Paris, Kampala, Nairobi, 14 septembre 2023. Dans une décision rendue publique en août 2023, la Commission africaine a conclu que l’arrestation et la détention des deux leaders de la défense des droits humains, Farouq Abu Eissa et Amin Mekki Medani, en 2015, constituaient un acte de représailles et avaient pour but de faire taire des opinions contraires à celles du gouvernement. La Commission a qualifié ces faits de conformes aux tendances observées au Soudan au cours des dernières années, en particulier avec l’opposition au mouvement pro-démocratie depuis 2019. La décision tant attendue de la Commission africaine a été rendue lors de sa 73e session ordinaire et a conclu que le Soudan avait violé six dispositions de la Charte africaine des droits de l’homme et des peuples, justifiant ainsi des réparations.
"Cette décision est une rare lueur d’espoir car elle affirme les droits du peuple soudanais, qui a été soumis pendant des décennies à de graves violations des droits humains par des régimes répressifs", a déclaré Alice Mogwe, Présidente de la Fédération internationale pour les droits humains (FIDH), ajoutant : "Cette décision est importante car elle souligne que ces tactiques inhumaines utilisées pour réduire au silence les opinions divergentes de celles du gouvernement ne sont pas acceptables".
Arrestations arbitraires : un moyen de faire taire la société civile
En février 2015, après de multiples appels publics à la libération des deux leaders de la défense des droits humains de leur détention au secret, la FIDH, le Centre africain pour la justice et la paix (ACJPS), REDRESS et l’OMCT ont déposé une communication urgente auprès de la Commission africaine des droits de l’homme, demandant des mesures immédiates pour remédier à la situation. La Commission africaine a émis des mesures provisoires demandant au Soudan de garantir que les victimes aient un accès régulier et sans entrave à des soins médicaux adéquats, y compris des soins dispensés par leur famille, et de veiller à ce que les avocat⋅es aient un accès régulier et sans entrave aux victimes.

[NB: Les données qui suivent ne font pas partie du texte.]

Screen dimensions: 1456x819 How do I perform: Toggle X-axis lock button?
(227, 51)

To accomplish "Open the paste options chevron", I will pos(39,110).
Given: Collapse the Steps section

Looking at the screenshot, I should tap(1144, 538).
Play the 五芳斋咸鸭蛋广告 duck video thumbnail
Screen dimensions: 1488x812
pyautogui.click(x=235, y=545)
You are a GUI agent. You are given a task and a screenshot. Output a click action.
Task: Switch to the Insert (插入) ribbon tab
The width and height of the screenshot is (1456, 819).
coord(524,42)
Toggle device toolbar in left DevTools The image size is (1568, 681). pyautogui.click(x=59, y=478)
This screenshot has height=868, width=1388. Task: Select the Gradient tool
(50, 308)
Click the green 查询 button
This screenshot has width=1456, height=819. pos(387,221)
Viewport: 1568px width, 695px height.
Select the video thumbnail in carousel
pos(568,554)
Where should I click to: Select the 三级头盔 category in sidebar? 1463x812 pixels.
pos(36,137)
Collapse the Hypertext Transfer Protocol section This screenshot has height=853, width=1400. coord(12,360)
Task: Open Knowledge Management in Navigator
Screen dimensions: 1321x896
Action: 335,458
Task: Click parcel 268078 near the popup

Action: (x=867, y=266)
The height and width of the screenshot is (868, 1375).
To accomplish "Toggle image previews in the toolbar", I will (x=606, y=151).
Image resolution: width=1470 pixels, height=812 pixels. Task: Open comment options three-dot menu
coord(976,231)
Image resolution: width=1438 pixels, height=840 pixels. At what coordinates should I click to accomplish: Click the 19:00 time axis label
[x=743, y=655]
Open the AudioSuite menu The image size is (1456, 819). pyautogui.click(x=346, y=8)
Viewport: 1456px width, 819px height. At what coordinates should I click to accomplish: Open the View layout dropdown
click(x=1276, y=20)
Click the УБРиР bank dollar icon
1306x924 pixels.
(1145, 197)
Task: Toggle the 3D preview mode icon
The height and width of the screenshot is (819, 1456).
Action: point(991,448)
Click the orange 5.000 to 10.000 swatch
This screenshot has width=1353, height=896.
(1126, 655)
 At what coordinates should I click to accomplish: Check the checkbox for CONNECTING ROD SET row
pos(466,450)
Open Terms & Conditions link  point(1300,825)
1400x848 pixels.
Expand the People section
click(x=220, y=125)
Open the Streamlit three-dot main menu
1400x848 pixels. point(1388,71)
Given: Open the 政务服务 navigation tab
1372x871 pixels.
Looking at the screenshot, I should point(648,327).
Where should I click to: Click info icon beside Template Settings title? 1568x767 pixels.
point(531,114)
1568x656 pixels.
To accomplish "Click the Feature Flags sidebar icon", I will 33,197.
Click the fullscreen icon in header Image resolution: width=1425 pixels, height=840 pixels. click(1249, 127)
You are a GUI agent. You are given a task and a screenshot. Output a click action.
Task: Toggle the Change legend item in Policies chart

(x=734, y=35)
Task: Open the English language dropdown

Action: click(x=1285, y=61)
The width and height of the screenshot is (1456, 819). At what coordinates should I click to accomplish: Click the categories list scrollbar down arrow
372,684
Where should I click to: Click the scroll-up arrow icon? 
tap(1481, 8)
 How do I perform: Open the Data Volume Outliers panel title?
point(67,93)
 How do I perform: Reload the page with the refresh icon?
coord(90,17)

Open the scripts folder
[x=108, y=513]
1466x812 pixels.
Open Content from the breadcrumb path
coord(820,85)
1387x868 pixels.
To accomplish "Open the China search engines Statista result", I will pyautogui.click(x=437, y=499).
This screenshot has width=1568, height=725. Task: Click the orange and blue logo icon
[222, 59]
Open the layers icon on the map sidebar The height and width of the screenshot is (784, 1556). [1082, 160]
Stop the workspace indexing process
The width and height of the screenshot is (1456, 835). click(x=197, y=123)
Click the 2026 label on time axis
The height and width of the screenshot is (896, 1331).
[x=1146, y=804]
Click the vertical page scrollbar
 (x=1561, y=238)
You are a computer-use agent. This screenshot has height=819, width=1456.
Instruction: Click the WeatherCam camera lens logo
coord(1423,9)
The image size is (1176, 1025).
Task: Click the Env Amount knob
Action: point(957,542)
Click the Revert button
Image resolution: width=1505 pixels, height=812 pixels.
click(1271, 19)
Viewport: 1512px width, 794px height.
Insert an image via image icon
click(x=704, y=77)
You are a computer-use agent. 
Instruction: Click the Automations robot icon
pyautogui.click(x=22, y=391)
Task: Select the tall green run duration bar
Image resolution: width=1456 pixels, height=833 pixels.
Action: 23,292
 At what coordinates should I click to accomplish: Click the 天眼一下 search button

En avril 2015, après plus de quatre mois de détention et l’instruction de fausses accusations d’infractions capitales telles que la "création et la direction d’une organisation terroriste", "la subversion du système constitutionnel" et "la conduite d’une guerre contre l’État", MM. Medani et Eissa ont été libérés et aucune mesure ultérieure n’a été prise contre eux. Ces dernières années, la FIDH et l’ACJPS ont reçu et répondu à de nombreux rapports d’arrestations arbitraires et de détentions au secret par les forces gouvernementales soudanaises.
Un bon précédent pour un pays confronté au tumulte
Bien que cette décision intervienne à un moment où le Soudan est en tumulte, elle établit un bon précédent et donne des indications sur ce que le gouvernement soudanais devrait faire pour réparer le préjudice subi par les deux défenseurs des droits humains, malheureusement décédés avant la décision.
"Les réparations vont au-delà de la compensation aux familles des victimes et nécessitent la mise en place de mesures visant à mettre en œuvre des garanties procédurales pour la prévention de la torture et des mauvais traitements, ainsi que le renforcement des dispositions législatives et des procédures d’action administrative pour protéger les citoyen⋅nes contre l’utilisation arbitraire du pouvoir par les forces de sécurité", a déclaré Mossad Mohamed, Directeur exécutif du Centre africain pour la justice et la paix (ACJPS).
La FIDH, l’ACJPS, le Sudan Human Rights Monitor (SHRM) et REDRESS, avec d’autres partenaires, continuent de plaider en faveur d’une résolution pacifique du conflit en cours au Soudan, de la reddition de comptes et d’un retour à un gouvernement dirigé par des civils au Soudan, et suivront de près pour garantir l’exécution de la décision en temps voulu.